O casal ficou admirado da reacção da senhora e a Maria Zé avançou com umas palavras de conforto“Tia Júlia não desespere que nós só estamos aqui para lhe pedir que nos faça o Defumadouro às crianças, é só um fumosito.”
– Mas vocês não sabem da maldição que a nossa aldeia carrega? Não será melhor optarem, como eu fiz, por não ter filhos?
– Sim tia, já ouvimos falar disso mas o certo é que, muita gente fala da doença mas nós vemos que ninguém tem filhos doentes. E nós não somos diferentes dos outros, nós queremos mesmo ter filhos não só para respeitar os mandamentos de Deus mas também porque não queremos acabar os nossos dias sós e abandonados como a Tia Júlia – A Maria Zé vendo a expressão de tristeza na cara da tia teve um imediato arrependimento –desculpe a minha franqueza que não era para a entristecer. Se fosse para serem doentes, nós desrespeitaríamos o que diz o Padre Augusto e não tínhamos filhos porque, como somos pobres, não os poderíamos criar. Mas, como o povo diz que o Defumadouro que a Tia Júlia sabe fazer evita isso, pensamos, com a ajuda de Deus, estar em condições de criar duas ou três crianças.
– Mas têm que saber que o Defumadouro é uma coisa séria. Pensem bem pois, se se comprometerem comigo, terão que o assumir até às últimas consequências, sejam elas quais forem, sem nada dizer nem perguntar. Aviso-vos que, na minha mão, o defumadouro não permite que os filhos doentes vivam mas apenas isso, o defumadouro não é uma prática médica, não cura, apenas evita.

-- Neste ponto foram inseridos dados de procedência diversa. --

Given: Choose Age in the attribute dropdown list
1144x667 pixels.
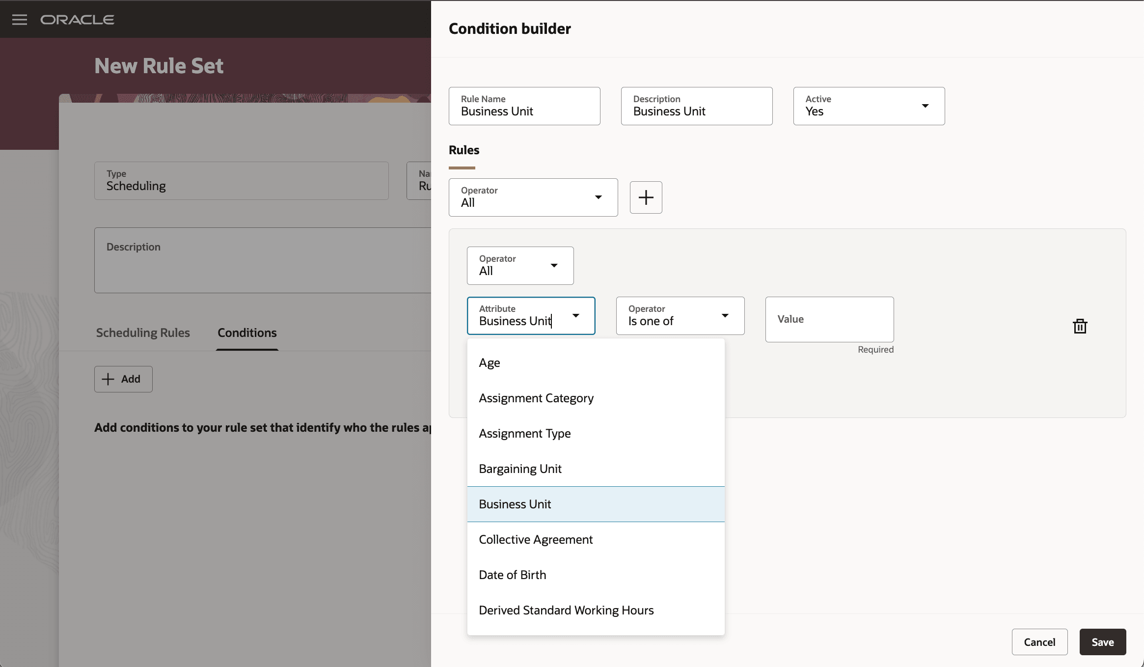Looking at the screenshot, I should click(x=489, y=362).

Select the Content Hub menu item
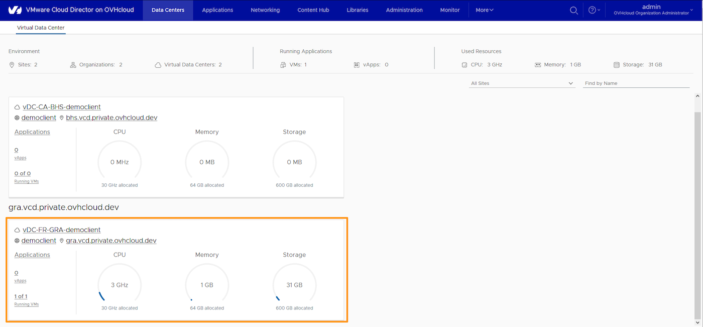312,10
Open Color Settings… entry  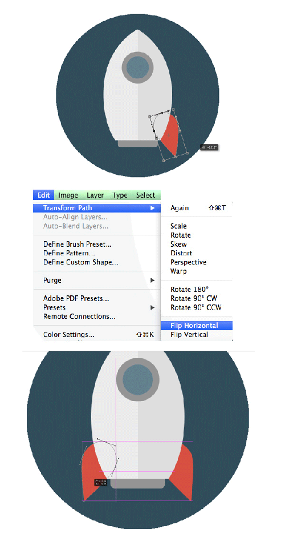tap(68, 335)
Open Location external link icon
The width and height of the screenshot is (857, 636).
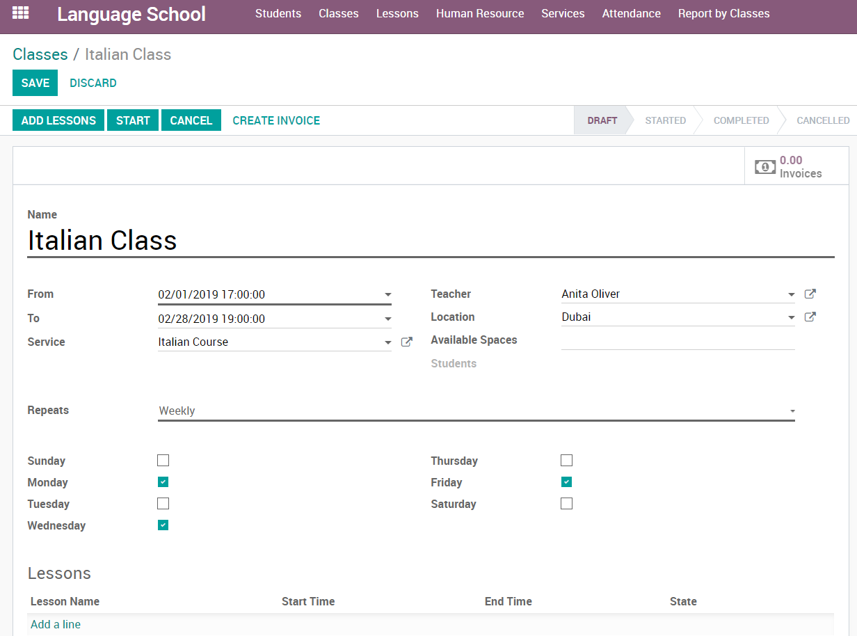click(x=810, y=317)
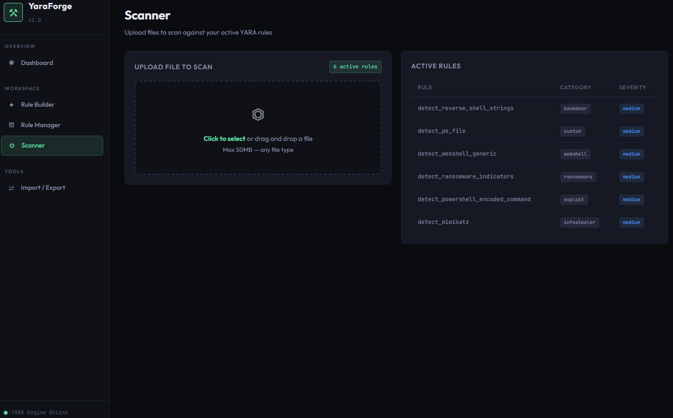Select the Dashboard icon in the sidebar
Viewport: 673px width, 418px height.
(x=10, y=63)
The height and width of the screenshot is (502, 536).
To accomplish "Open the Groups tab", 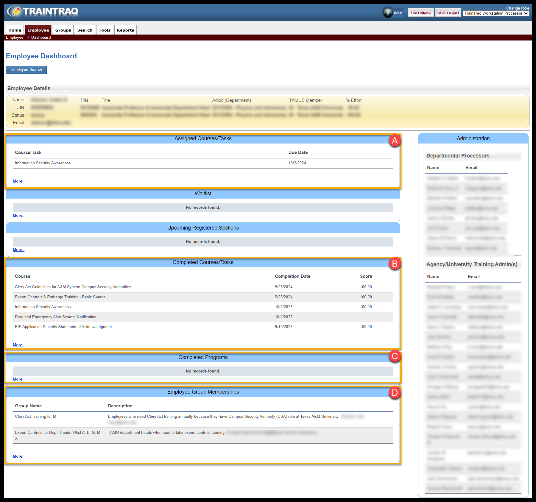I will click(x=63, y=30).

– Mas tia Júlia, é isso mesmo. Nós não queremos que Deus permita que tenhamos que criar crianças doentes.
– Ouçam bem o que me estão a pedir pois, depois, não podem vir dizer que eu vos enganei. Estão-me a dizer que não querem criar crianças com a doença.
– Pois Tia Júlia, é isso mesmo que lhe estamos a pedir pois nem teríamos como as criar.
– Mas fixem bem o que lhes vou dizer. Sejam quais forem as circunstâncias, nunca poderão rasgar o pacto que vão fazer comigo e com Deus, nunca, em circunstância alguma. O pacto que vai materializar a vossa vontade de ter filhos saudáveis e evitar que tenham que criar filhos doentes é irrevogável. Todo e qualquer filho que venham a ter terá que ser sujeito ao Defumadouro, todo e qualquer, ouçam bem, todo e qualquer.
– Mas tia, não lhe estamos a pedir nada de extraordinário, apenas que evite que venhamos a ter filhos doentes, nada mais.
– Não pensem que não é nada de extraordinário, o que me pedem é terrível. Vão agora para casa pensar e se, daqui a uns dias ou meses, mantiverem a vontade de ter filhos e os sujeitar ao Defumadouro, voltem cá para jurar perante Deus que vão respeitar o pacto até às últimas consequências. Pensem bem porque têm que me dar carta-branca e, aconteça o que acontecer, viver as consequências em silêncio, nunca mais dizendo nem perguntando nada a ninguém.

A Maria Zé achou estranho tanto drama mas, pensou, “Concerteza que é apenas para fazer render o seu peixe. Estas coisas do bruxedo têm que estar envoltas em algum dramatismo para que as pessoas abram os cordões à bolsa”. Sabendo que a senhora vivia muito mal, deixaram o litro de azeite e a meia dúzia de ovos que tinham levado e ainda meteram, discretamente, uma nota de 5€ no bolso do seu avental. Despediram-se e foram embora.